Here, the drones take off from an altitude of nearly a mile high on a bluff above the city of Qalat. They can ice up in the coldest months.

The team has four unmanned aerial vehicles, each flying about five hours at a time.

AWAITING AN OFFENSIVE

Zabul is known as an insurgent supply route with an ethnic Pashtun population that once made up the Taliban heartland. It’s occasionally the scene of deadly attacks against Western forces.

But lately, these soldiers from the 3rd Brigade, 2nd Infantry Division based south of Tacoma have seen a mostly quiet and cold Afghanistan winter.

They’re looking for signs of a coming spring offensive even as the ranks of U.S. service members thin in accordance with the drawdown of “surge” forces.

Insurgents “have ways to hide what they’re doing, but we have ways to figure them out,” said Pfc. Anthony Denny, 21, who pilots the unmanned vehicles.

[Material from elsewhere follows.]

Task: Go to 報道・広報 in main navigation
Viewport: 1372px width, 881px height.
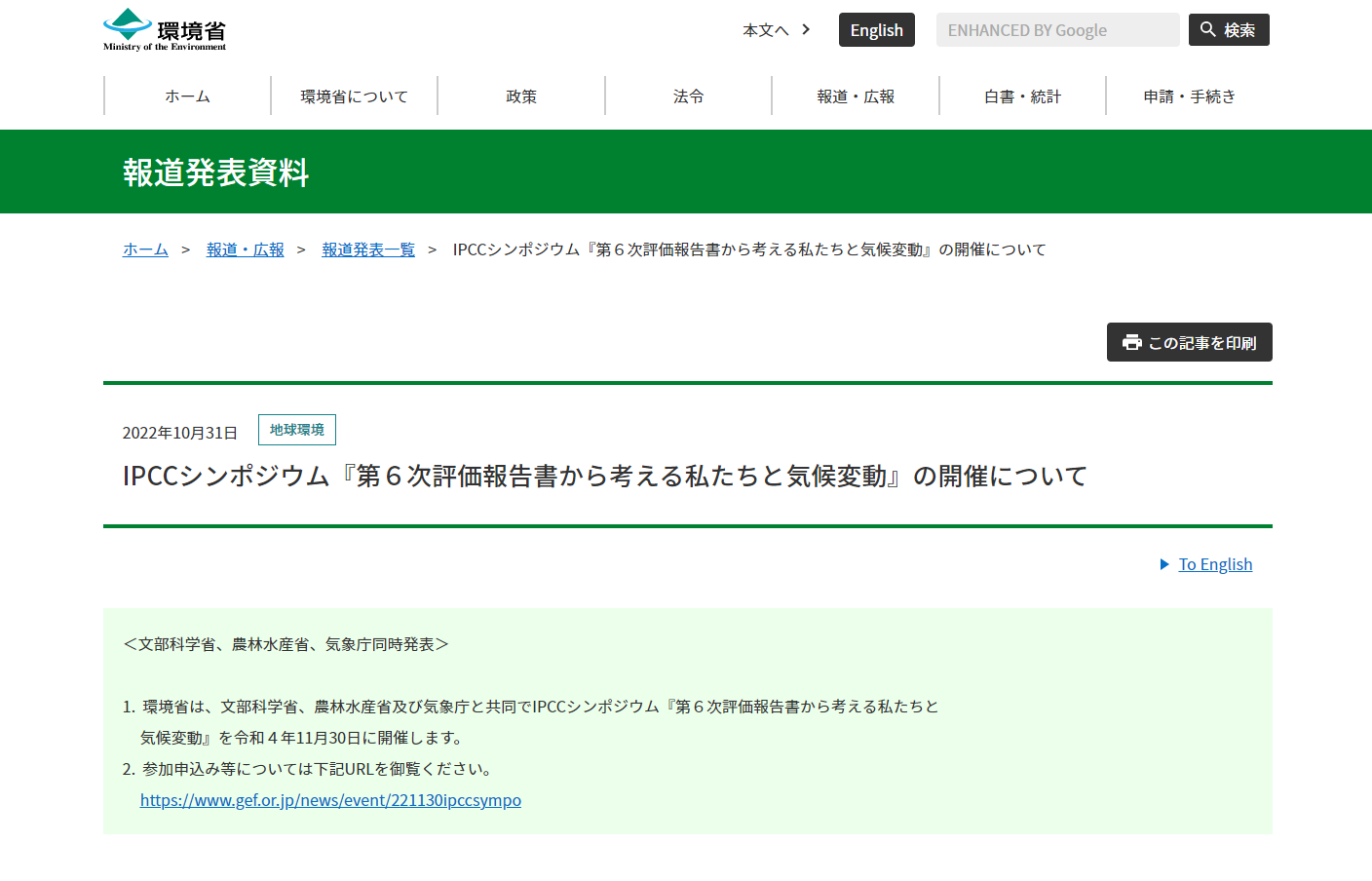Action: click(856, 96)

The soldiers work out of a set of mobile command centers on a small landing strip at the edge of this base. A catapult-like device launches a drone on a programmed flight path that can be adjusted in air.

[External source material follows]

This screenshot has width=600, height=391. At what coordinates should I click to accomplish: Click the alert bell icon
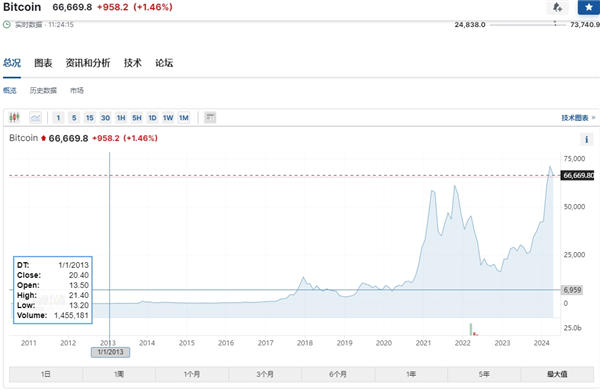point(557,7)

Its payload – a surveillance camera – delivers images and coordinates back to the command centers. Those video feeds can be piped into the 3rd Brigade headquarters all the way down to the level of a Stryker soldier on patrol.

Seven years ago, on Moore’s first deployment to Iraq with a drone team with the 101st Airborne Division, unmanned vehicles could send images only to commanders. Moore would describe what he saw to soldiers, and they’d try to visualize his directions.

Now, “instead of me trying to describe it, they can see it.”

The U.S. military employs unmanned aircraft not only for surveillance but also for strikes on insurgent positions. Offensive uses at times have proven controversial; the U.S. is trying to salvage relations with neighboring Pakistan after a drone strike in November killed 24 Pakistani soldiers in a border area.

The Lewis-McChord cavalry unit uses drones only for surveillance.

Drones have become such a mainstay in combat that a morning watching the busy runway at Kandahar Air Field can reveal nearly as many varieties of unmanned vehicles as there are piloted jets from NATO nations.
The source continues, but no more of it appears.